Quelles sont les sanctions ?
En cas de manquement aux obligations prévues par l’IA Act, des sanctions financières particulièrement dissuasives sont prévues. Les amendes peuvent atteindre jusqu’à 35 millions d’euros ou 7 % du chiffre d’affaires mondial annuel de l’entreprise, en fonction de la gravité de l’infraction.
Les sanctions varient selon la nature du manquement : les violations des interdictions strictes (comme la manipulation cognitive ou la notation sociale) entraînent les pénalités les plus lourdes, tandis que les infractions aux obligations de transparence ou de documentation peuvent être sanctionnées à hauteur de 7,5 millions d’euros ou 1,5 % du chiffre d’affaires annuel mondial.
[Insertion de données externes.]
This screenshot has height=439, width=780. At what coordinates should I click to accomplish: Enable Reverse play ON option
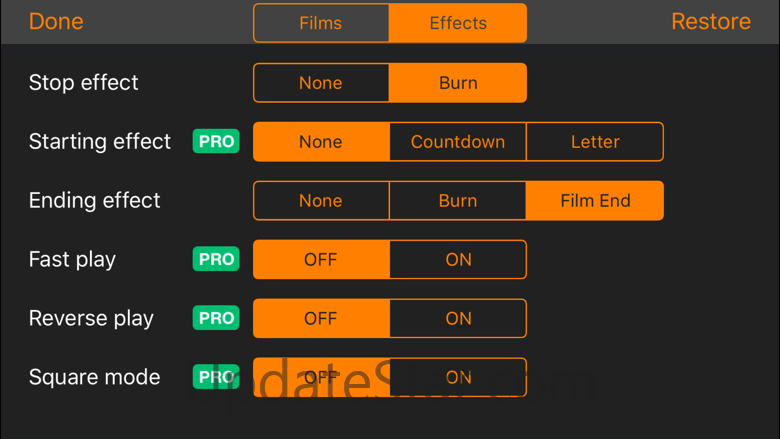458,318
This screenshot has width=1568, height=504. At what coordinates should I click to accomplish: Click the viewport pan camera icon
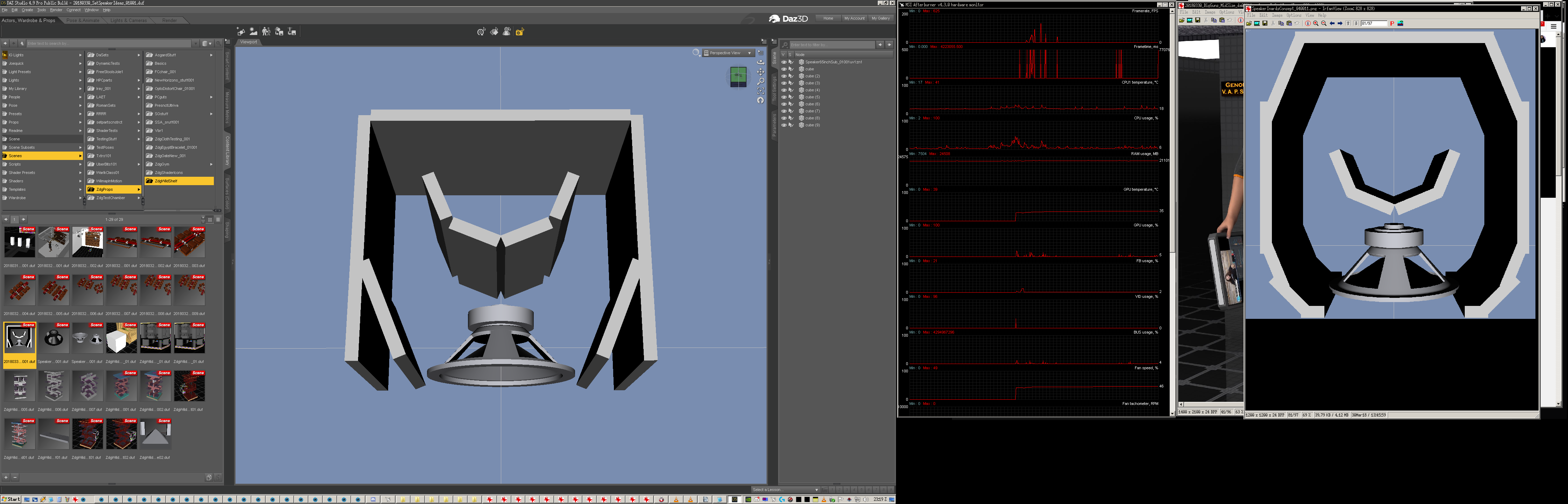(760, 72)
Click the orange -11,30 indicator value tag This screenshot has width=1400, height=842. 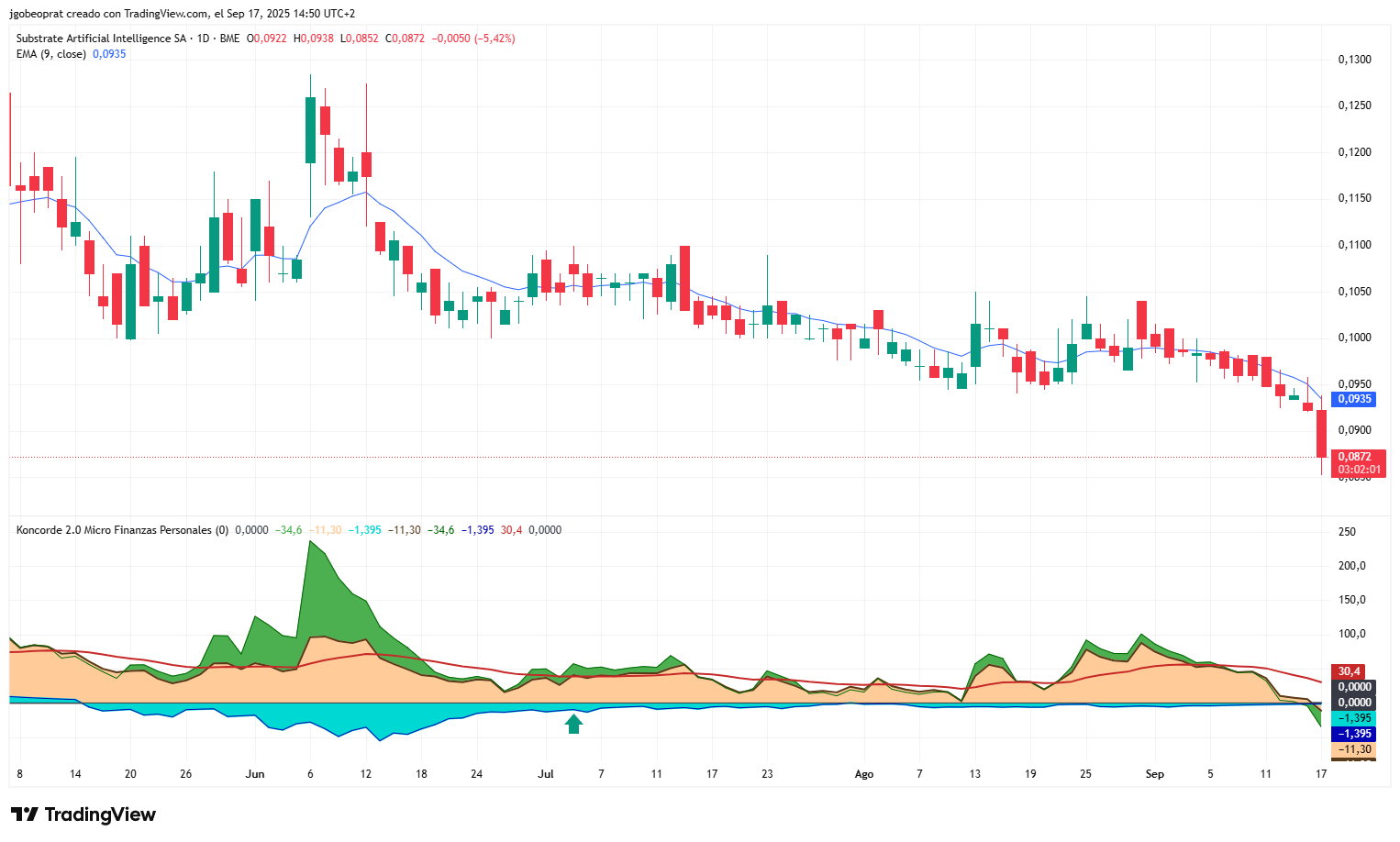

Dès le 2 août 2025, date d’entrée en application des premières dispositions du règlement, ces sanctions pourront être appliquées aux manquements relatifs aux modèles d’IA à usage général, notamment en cas de non-respect des exigences de transparence, de publication des jeux de données, ou d’absence de politique de conformité au droit d’auteur. Les autorités nationales compétentes et l’Office européen de l’IA seront chargés de la mise en œuvre et du suivi de ces sanctions.
En définitif, cette échéance du 2 août 2025 constitue une étape clé dans la construction d’un cadre juridique harmonisé visant à assurer un développement responsable et éthique des systèmes d’IA dans l’Union européenne. Les acteurs concernés, devront se préparer activement pour répondre à ces exigences en matière de transparence, de sécurité et de gouvernance.